Claude Code Skill Safety: From 'Please Stop' to 'You Can't Move'

38 Skills, three layers of defense, one hard lesson: natural language instructions are not a safety mechanism.

TL;DR

I have 38 Claude Code Skills (24 personal + 14 repo). After auditing them, I found: 12 destructive Skills had zero checkpoints, and 10 relied solely on natural language like “Confirm with user before proceeding.” This post documents how I systematically fixed the problem using a three-layer protection model.

Core insight: Natural language instructions are a “sign,” not a “physical barrier.” You don’t put up a “Please Keep Back” sign at the edge of a cliff and call it safety.

The Problem: Are Your Skills Actually Safe?

Claude Code Skills are reusable workflow templates. A well-written Skill can compress 10 minutes of work into 30 seconds. But here’s the thing — many Skills contain irreversible operations:

git push to remote
aws s3 rm deleting S3 objects
kubectl delete removing K8s resources
adb push overwriting system APKs
--execute --yes writing to production DB

I did a full audit of my 38 Skills:

Category	Count	Examples
Destructive, no checkpoint	5	`bads-skynet-e2e`, `device-test`, `commit-phase`, `test-folio`, `ventura-memory`
Destructive, natural language only	10	`bads-update`, `self-evolution`, `phase-impl`, `writing`, `code-review`, etc.
Destructive, has AskUserQuestion	3	`prepare-feature-for-ux-review`, `sprint-plan`, `release-notes`
Read-only	17	`aosp-analysis`, `director`, `trade-analysis`, etc.

The scariest finding: My bads-update Skill runs 8 steps end-to-end — from token refresh to production DB write to S3 cleanup. The only thing between dry-run and execution was a single “Confirm with user before proceeding.” In long-context conversations, the model may skip right past it.

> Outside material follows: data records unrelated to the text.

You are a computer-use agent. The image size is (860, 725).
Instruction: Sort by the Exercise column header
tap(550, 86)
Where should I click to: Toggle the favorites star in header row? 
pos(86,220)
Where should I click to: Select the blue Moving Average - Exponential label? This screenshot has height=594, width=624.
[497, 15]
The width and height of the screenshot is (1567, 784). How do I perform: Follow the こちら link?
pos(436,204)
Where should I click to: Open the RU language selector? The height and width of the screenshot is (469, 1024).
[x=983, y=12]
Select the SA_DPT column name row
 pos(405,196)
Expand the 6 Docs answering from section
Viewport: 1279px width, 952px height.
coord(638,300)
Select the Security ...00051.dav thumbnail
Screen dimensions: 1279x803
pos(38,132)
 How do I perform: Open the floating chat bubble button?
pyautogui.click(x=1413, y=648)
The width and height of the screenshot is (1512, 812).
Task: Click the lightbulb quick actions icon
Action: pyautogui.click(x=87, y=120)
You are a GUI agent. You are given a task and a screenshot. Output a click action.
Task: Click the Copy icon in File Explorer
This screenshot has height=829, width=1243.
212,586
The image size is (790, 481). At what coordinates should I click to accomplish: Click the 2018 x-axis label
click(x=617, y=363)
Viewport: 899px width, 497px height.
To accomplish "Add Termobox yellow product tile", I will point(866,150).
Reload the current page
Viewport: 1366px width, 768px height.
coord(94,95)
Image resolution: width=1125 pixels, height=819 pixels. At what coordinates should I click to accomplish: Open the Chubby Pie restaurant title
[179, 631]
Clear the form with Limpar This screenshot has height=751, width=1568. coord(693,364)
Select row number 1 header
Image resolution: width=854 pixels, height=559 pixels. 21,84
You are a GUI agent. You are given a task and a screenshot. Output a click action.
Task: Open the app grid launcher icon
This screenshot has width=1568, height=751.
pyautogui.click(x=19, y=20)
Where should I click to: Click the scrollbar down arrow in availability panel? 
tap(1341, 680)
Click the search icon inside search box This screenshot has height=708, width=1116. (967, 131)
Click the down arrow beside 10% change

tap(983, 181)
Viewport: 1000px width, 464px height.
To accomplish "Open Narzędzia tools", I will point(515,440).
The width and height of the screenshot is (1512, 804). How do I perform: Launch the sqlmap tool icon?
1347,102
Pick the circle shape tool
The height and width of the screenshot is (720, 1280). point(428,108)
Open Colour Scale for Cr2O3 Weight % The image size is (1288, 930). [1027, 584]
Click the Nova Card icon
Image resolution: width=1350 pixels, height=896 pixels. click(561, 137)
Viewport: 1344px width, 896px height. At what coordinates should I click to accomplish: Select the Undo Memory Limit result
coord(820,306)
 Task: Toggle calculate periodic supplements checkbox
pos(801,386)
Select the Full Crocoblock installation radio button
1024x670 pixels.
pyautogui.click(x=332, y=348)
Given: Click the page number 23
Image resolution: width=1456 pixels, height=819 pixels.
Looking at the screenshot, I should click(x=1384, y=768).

The Three-Layer Protection Model

I categorize safety mechanisms into three layers, ordered by increasing reliability:

Layer 1 (Sign)           → Natural language: "Wait for user confirmation"
Layer 2 (Traffic light)  → AskUserQuestion tool call
Layer 3 (Physical wall)  → PreToolUse Hook / Skill split / disallowed-tools

Layer 1: Natural Language — “Please Stop”

**→ WAIT** for user response before proceeding.
Confirm with user before proceeding.

This is a sign. The model sees it, weighs it against all other instructions, and decides whether to comply. Compliance drops under these conditions:

Long context dilution: The longer the conversation, the lower the weight of earlier instructions
Task completion bias: The model prefers completing tasks over stopping
Vague wording: “Confirm with user” vs “Use AskUserQuestion tool”

Conclusion: Layer 1 should only be a last resort, never the primary defense.

Layer 2: AskUserQuestion — “Traffic Light That Might Break”

Use AskUserQuestion to confirm:
> "Push to origin refs/for/main? (Change-Id: I1234)"
Only proceed after user confirms.

AskUserQuestion is a tool call instruction. If the model decides to call it, the runtime forces a pause and waits for user response. But the first step — “the model decides to call it” — is still probabilistic.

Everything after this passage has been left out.